"There was an emergency and power was temporarily cut to the card reader terminals, and now none of them work. We need to get to the server room to reboot the access control server, but it's behind a card-only door."
"How much do we want to get in?"
"Very much."
"Stand back."
And that's how I ended up busting down the server room's door.
I'm currently working with a client that doesn't have a health endpoint or any kind of monitoring on their new API . They say monitoring isn't needed because it will never go down.
Naturally it went down on day two. They still haven't added any "unnecessary" monitoring, insisting that it will never go down.
Just have an endpoint in your API (like /health) that doesn’t do anything but return “ok”.
So if your database goes down, your filesystem is full, etc, that endpoint will always return “ok” with HTTP 200. That way you can setup a ping monitoring service that will trigger an alarm if the process itself is down.
You of course need more pinging for the database server etc. But at least you know which service is down instead of “the whole website is down and we don’t know which parts”.

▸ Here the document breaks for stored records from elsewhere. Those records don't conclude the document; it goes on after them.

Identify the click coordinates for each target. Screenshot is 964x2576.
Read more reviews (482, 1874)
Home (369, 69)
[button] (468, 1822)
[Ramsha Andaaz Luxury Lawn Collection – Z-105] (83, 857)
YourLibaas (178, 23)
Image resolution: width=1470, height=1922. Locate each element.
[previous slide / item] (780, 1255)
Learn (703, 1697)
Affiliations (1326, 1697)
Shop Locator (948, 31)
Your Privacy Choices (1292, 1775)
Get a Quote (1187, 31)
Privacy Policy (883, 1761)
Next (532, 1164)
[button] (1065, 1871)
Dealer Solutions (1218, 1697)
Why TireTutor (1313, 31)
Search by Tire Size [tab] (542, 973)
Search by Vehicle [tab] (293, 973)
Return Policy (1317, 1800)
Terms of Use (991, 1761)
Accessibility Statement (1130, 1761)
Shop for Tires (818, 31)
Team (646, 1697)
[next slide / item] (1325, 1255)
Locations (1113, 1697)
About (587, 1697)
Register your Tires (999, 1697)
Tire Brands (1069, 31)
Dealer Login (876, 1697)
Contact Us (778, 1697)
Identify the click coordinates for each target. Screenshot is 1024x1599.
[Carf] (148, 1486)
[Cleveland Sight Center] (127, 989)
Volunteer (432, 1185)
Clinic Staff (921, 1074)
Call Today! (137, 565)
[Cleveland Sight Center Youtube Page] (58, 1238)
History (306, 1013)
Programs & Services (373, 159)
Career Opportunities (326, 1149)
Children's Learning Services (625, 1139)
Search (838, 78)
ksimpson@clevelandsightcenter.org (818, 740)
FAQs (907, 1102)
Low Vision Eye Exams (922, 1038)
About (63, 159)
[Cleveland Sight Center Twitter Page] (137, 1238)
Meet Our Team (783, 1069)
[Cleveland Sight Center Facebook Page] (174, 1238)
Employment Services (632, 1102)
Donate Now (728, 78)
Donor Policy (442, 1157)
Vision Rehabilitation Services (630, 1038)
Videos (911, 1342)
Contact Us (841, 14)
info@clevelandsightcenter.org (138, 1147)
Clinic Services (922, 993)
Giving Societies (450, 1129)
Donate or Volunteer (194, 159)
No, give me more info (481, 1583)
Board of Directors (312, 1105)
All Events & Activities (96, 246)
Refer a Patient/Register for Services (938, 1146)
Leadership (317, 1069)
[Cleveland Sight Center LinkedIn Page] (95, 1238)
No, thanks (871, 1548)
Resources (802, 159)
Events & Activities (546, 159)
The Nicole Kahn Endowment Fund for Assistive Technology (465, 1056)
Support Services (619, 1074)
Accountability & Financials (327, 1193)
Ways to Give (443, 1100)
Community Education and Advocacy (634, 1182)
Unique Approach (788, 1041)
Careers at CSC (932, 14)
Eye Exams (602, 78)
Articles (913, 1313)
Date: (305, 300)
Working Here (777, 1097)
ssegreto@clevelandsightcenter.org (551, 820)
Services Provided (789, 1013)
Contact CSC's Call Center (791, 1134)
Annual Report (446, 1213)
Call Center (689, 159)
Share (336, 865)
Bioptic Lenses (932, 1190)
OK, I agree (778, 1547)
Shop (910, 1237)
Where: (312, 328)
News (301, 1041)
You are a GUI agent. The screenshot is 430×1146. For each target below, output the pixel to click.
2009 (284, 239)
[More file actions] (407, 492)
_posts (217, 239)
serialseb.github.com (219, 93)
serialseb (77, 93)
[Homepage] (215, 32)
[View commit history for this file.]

That's because you don't write bugs. Health check are only needed when you're planning on having bugs in your system. Instead of doing monitoring I prefer to spend a bit more time fixing all the bugs and then my systems never break so no monitoring is needed. Of course the downside is lack of job security. They can fire me and the system will just continue running forever, no support needed. If you add some bugs they cannot fire you because someone needs to keep fixing the broken system.